From the line containing "You are a GUI" through the last line of the entries below, transcribe each line exactly, excluding any picture.

(Material provided begins)

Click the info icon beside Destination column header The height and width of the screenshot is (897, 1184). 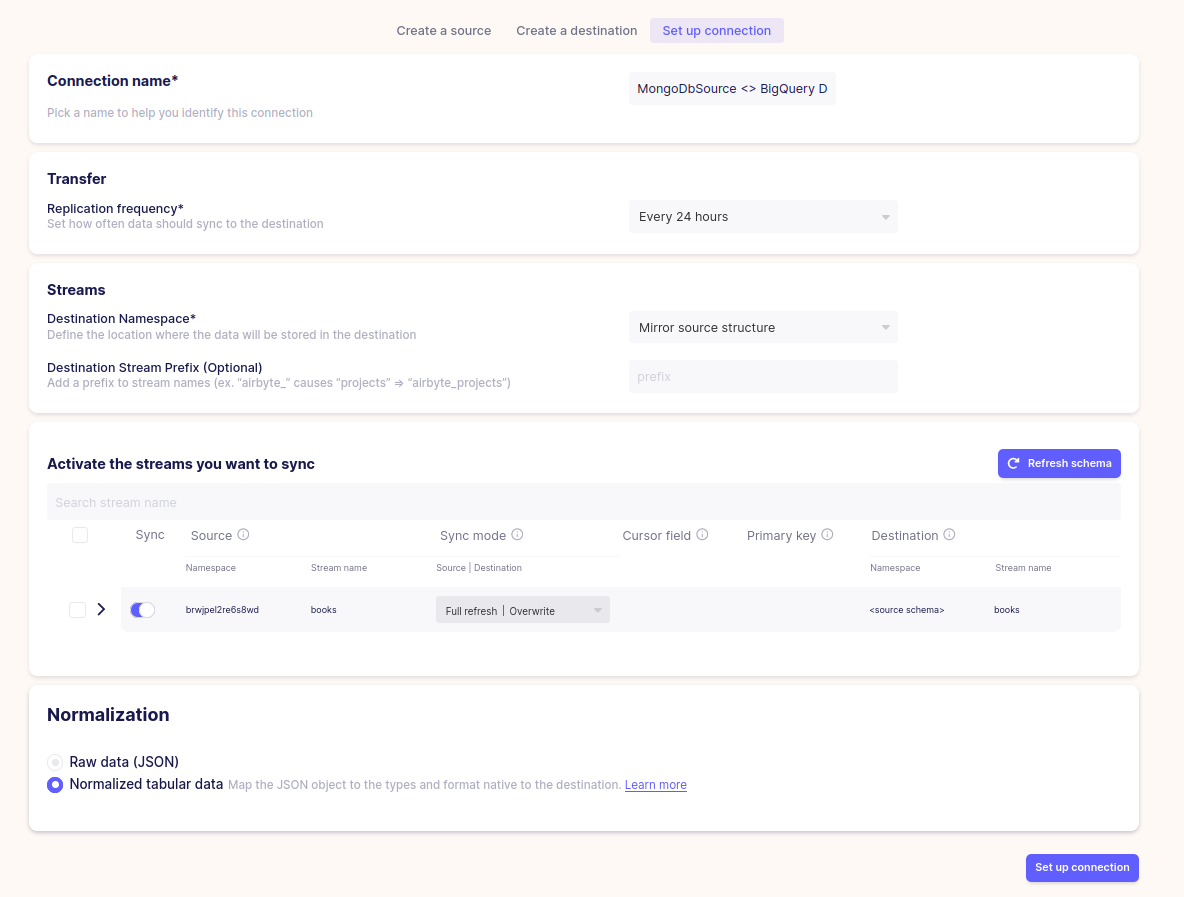pos(947,534)
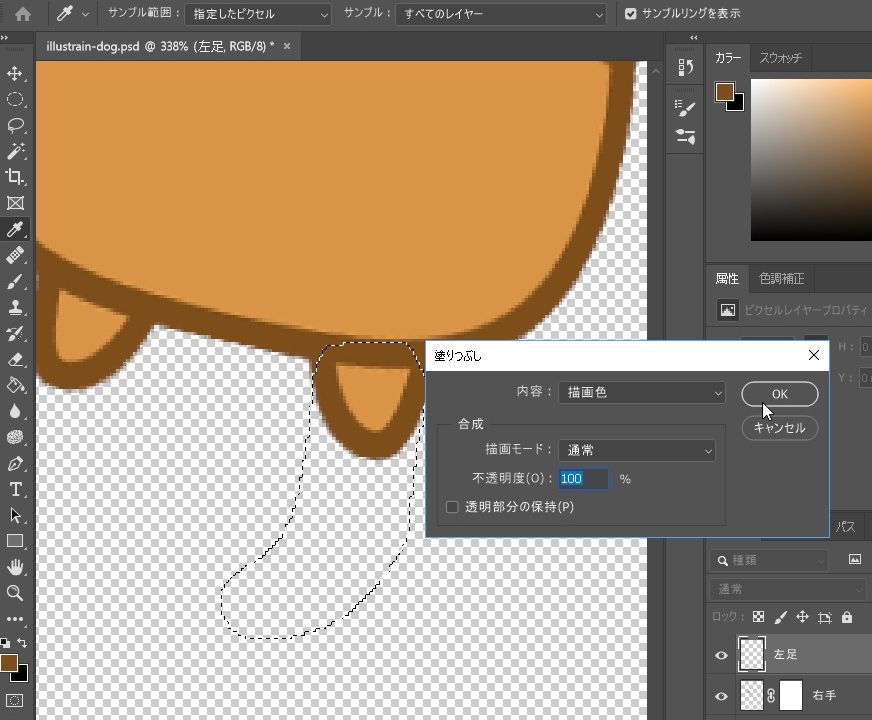Uncheck サンプルリングを表示 option
The width and height of the screenshot is (872, 720).
(630, 14)
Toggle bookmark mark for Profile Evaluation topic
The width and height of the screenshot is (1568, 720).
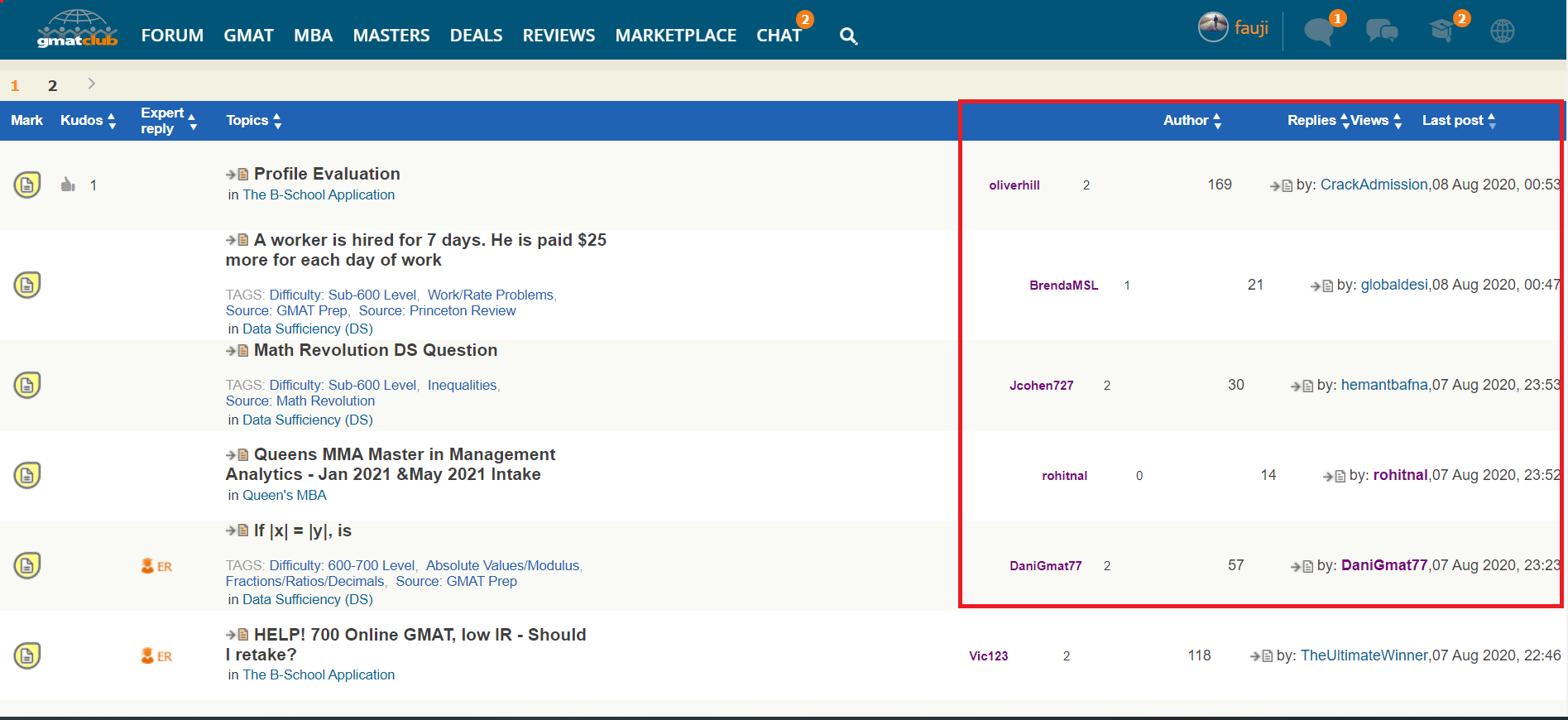(x=27, y=185)
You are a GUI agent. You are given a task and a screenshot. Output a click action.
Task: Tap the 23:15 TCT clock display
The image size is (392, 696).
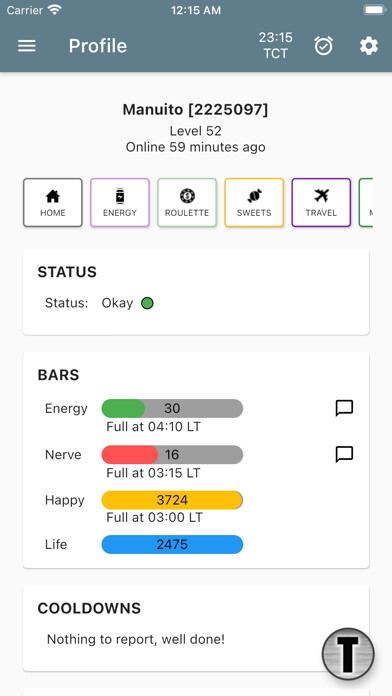pos(276,45)
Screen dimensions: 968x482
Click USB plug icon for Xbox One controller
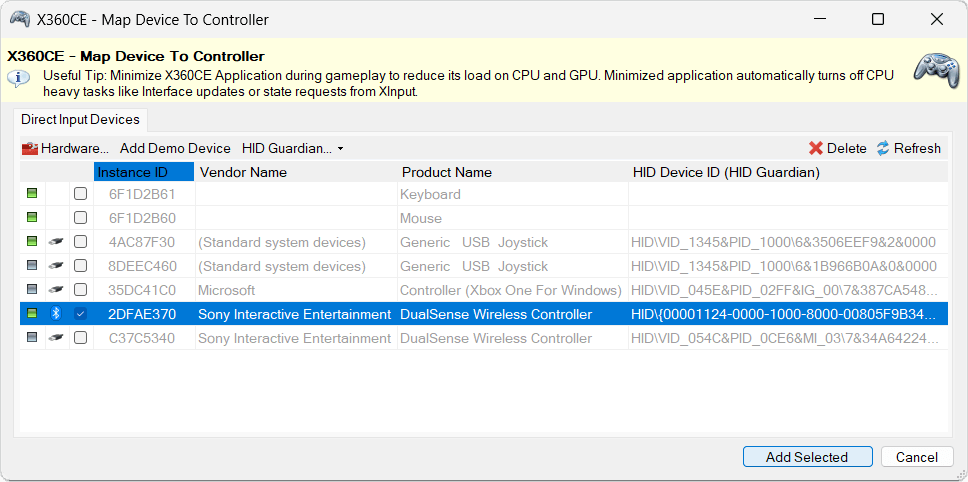(56, 290)
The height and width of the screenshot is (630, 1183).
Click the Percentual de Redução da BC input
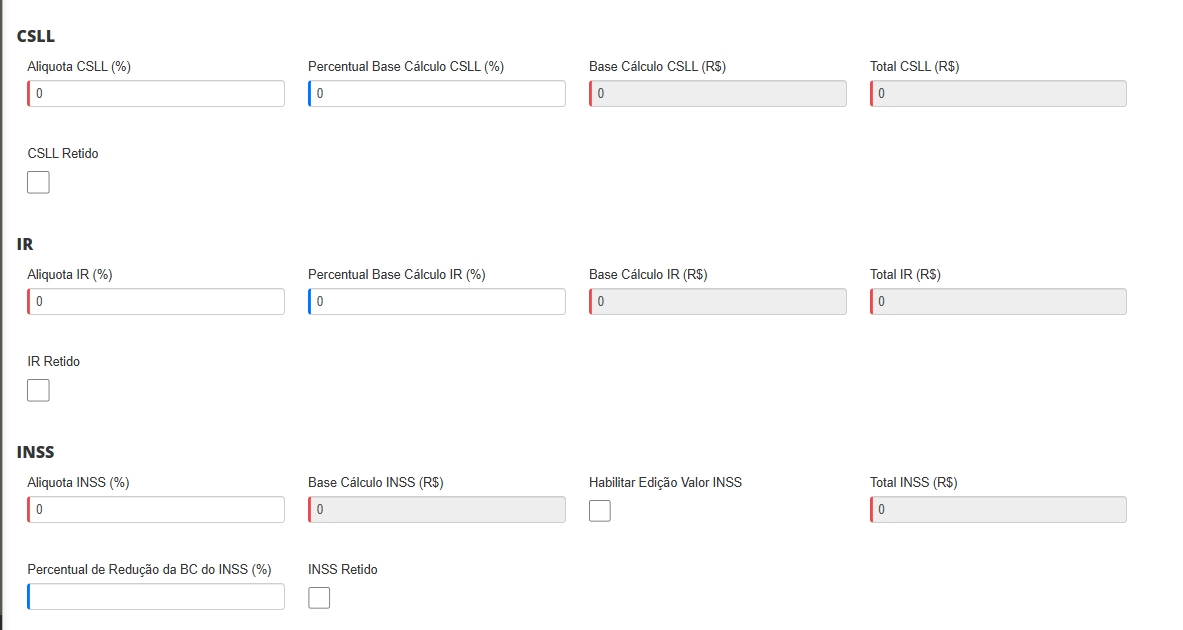click(157, 597)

(Material provided ends)

Result of the task
You are a GUI agent. You are given a task and a screenshot. Output a click action.
Task: Tap the 23:15 TCT clock display
The image size is (392, 696).
pos(276,45)
Screen dimensions: 968x482
Click USB plug icon for Xbox One controller
(56, 290)
The height and width of the screenshot is (630, 1183).
Click the Percentual de Redução da BC input
click(157, 597)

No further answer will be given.